Zeyrek bir çok alanda kendisini geliştirmiş oldukça başarılı bir iş adamıydı aynı zamanda. Kabadayılık onun kanında vardı bunca iş başarısı onu beklerken.
Zeyreğin şirketlerinden birisi olan Zyrk, dünyanın en çok konteyner taşımacılığı yapan dünyaca ünlü Maersk şirketi ile Türkiye pazarında iş birliği içerisindeydi.
Selim Imirza, bu iki şirket ile görüşmek için istanbuldaydı. Görüşmede Maersk gibi bir şirket varsa o iş oldukça önemli bir iş demektir.
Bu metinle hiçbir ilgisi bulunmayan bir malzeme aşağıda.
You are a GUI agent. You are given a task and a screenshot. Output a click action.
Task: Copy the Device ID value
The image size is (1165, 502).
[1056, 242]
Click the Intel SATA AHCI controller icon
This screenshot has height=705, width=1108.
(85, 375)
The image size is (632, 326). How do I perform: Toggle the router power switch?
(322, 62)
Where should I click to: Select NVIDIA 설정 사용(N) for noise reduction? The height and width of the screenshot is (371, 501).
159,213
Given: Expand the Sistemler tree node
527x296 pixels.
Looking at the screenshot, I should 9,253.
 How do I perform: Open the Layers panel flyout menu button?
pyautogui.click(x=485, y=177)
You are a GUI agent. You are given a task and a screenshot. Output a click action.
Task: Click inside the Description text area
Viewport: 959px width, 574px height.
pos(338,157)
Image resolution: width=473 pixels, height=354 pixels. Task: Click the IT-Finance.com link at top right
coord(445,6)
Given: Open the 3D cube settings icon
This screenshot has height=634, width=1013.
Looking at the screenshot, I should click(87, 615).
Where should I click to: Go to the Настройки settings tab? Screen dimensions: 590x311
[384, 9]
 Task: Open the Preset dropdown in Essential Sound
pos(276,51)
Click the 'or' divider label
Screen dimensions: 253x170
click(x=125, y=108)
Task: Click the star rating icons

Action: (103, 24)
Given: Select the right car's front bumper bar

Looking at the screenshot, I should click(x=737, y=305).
Selim güçlü bir adamdı 4 sene öncesine kadar ama 4 yıl içinde Maersk gibi bir dünya deviyle çalışmak oldukça önemli bir olay.
Bu şirketlerin taşıdığı konteyner sayısı dünyadaki bütün insanların neredeyse nüfusu kadar. Varın gerisini siz düşünün.
Zyrk ve Maersk şirketleri ilk defa beraber bir iş yapacaklardı. Zeyrek için çok önemli bir işti, aylar hatta yıllardır bu iş görüşmesi için çalışıyordu. Ama görüşmede Dilhunun ex babasınında olacağı aklına gelince ister istemez tedirgin oluyordu Zeyrek.
Korktuğundan değil, oracıkta Selimi öldürmekten çekiniyordu. O iş görüşmesi başarılı geçerse onlarca, yüzlerce insan ekmeğini yiyecekti o anlaşmanın. Dolayısıyla Zeyrek onları düşünmek zorundaydı, kendisine hakim olması gerekiyordu. Selimin nasılsa Zeyreği tanımadığı gerçeğide vardı tabii.
Toplantı saatine az kala ;
Zeyrek hazırlandıktan hemen sonra yola koyulmuştu. Bir an önce orada olmalıydı, geç kalma lüksü yoktu. Zeyrek şirkete gelir gelmez bütün hazırlıklarla tek tek kendisi ilgileniyordu. Bu kadar önemli bir buluşmada hataya yer yoktu. Önce anlaşma olacak, imzalar atılacak, onca insana ekmek verilecek ondan sonra o adi şerefsizin kafasını dağıtacaktı.
Selim bey şirkete girer girmez Zeyrek ve Maersk ceosu tarafından karşılanmıştı. Zeyrek zorlada olsa gülümsemesini yüzüne takıp lafa girmişti.
- Selim bey hoşgeldiniz. Sizi burada görmek bizim için bir şans. Martin bey sizi anlata anlata bitiremedi, e bizde sizin adınızı çok duyduk tabii. Iş dünyasındaki başarılarınız ortada. Sizinle çalışacak olmamız bizi oldukça heyecanlandırıyor.
- Azad bey, ben de sizin adınızı çok duydum. Hem iş dünyasında çok başarılısınız hem de suç dünyasında.
Zeyrek şaşırmıştı, bu herif nereden biliyordu yer altında yaptığı işleri. Kendisini toparladıktan sonra tekrar gülümseyerek söze girivermişti.
- Hangimiz masumuz Selim bey. Hepimizin yaptığı işlerde kötülük vardır elbet. Biz şimdi geçmişi değil geleceği konuşmak için bir aradayız. Buyrun toplantı salonu şu tarafta.
- Ben buraya bir anlaşma yapmaya gelmedim. Ben buraya senin gibi sokak serserisiyle iş yapmam demeye geldim Zeyrek. Maersk gibi bir şirketin hatırı olmasa buraya kadar gelip seninle muhattap bile olmazdım. Sahi, bunun gibi bir serseriyle nasıl olurda çalışırsınız aklım almıyor Martin bey. Bir daha beni bunun gibi itlerle muhattap etmeyin.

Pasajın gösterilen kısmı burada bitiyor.